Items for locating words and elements

# # #

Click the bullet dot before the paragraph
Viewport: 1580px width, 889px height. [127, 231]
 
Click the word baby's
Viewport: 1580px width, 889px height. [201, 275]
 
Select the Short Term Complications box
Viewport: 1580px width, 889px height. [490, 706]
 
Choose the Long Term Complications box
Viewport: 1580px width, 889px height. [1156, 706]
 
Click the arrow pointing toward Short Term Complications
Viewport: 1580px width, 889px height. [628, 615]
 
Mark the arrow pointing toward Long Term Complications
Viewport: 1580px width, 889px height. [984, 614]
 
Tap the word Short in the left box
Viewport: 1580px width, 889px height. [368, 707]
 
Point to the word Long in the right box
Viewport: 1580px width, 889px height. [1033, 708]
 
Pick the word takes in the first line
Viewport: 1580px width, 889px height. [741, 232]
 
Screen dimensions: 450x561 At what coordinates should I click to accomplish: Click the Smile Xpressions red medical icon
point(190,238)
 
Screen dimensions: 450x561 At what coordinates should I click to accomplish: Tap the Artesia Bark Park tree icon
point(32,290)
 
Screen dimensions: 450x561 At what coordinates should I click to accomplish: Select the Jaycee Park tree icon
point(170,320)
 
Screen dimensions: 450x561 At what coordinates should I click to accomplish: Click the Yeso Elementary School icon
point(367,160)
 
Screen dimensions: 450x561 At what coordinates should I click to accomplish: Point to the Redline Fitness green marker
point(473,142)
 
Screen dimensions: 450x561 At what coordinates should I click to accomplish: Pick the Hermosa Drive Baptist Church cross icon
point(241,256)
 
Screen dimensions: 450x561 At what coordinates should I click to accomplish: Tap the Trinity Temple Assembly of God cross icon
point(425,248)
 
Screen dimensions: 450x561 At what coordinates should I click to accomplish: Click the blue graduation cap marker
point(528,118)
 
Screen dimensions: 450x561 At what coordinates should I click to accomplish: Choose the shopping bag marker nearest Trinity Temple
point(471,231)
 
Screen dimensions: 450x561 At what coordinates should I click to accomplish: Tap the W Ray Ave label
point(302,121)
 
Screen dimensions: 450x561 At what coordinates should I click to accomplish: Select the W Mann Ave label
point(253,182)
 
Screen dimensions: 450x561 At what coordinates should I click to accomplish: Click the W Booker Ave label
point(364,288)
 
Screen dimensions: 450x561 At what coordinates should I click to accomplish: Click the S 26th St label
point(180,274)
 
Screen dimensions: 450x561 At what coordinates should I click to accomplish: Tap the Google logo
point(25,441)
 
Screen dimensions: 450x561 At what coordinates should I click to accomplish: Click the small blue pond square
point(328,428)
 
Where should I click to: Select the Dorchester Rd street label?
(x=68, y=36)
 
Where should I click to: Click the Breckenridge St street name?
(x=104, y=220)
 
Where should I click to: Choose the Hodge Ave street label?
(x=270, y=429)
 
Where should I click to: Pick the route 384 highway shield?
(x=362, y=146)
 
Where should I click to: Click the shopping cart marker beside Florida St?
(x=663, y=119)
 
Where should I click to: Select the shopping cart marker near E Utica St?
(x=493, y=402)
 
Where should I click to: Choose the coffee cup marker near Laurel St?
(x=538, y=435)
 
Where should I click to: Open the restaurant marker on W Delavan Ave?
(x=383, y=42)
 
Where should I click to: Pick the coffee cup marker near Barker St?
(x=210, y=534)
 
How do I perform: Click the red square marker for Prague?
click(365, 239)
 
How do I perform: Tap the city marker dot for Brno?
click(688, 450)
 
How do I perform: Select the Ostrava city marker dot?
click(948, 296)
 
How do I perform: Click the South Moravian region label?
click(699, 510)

# # #

Written task
Can you copy the items above word for word, from the line containing "Bark Park tree icon" through the line containing "point(473,142)", with both of those lines included?

Task response
Screen dimensions: 450x561 At what coordinates should I click to accomplish: Tap the Artesia Bark Park tree icon
point(32,290)
 
Screen dimensions: 450x561 At what coordinates should I click to accomplish: Select the Jaycee Park tree icon
point(170,320)
 
Screen dimensions: 450x561 At what coordinates should I click to accomplish: Click the Yeso Elementary School icon
point(367,160)
 
Screen dimensions: 450x561 At what coordinates should I click to accomplish: Point to the Redline Fitness green marker
point(473,142)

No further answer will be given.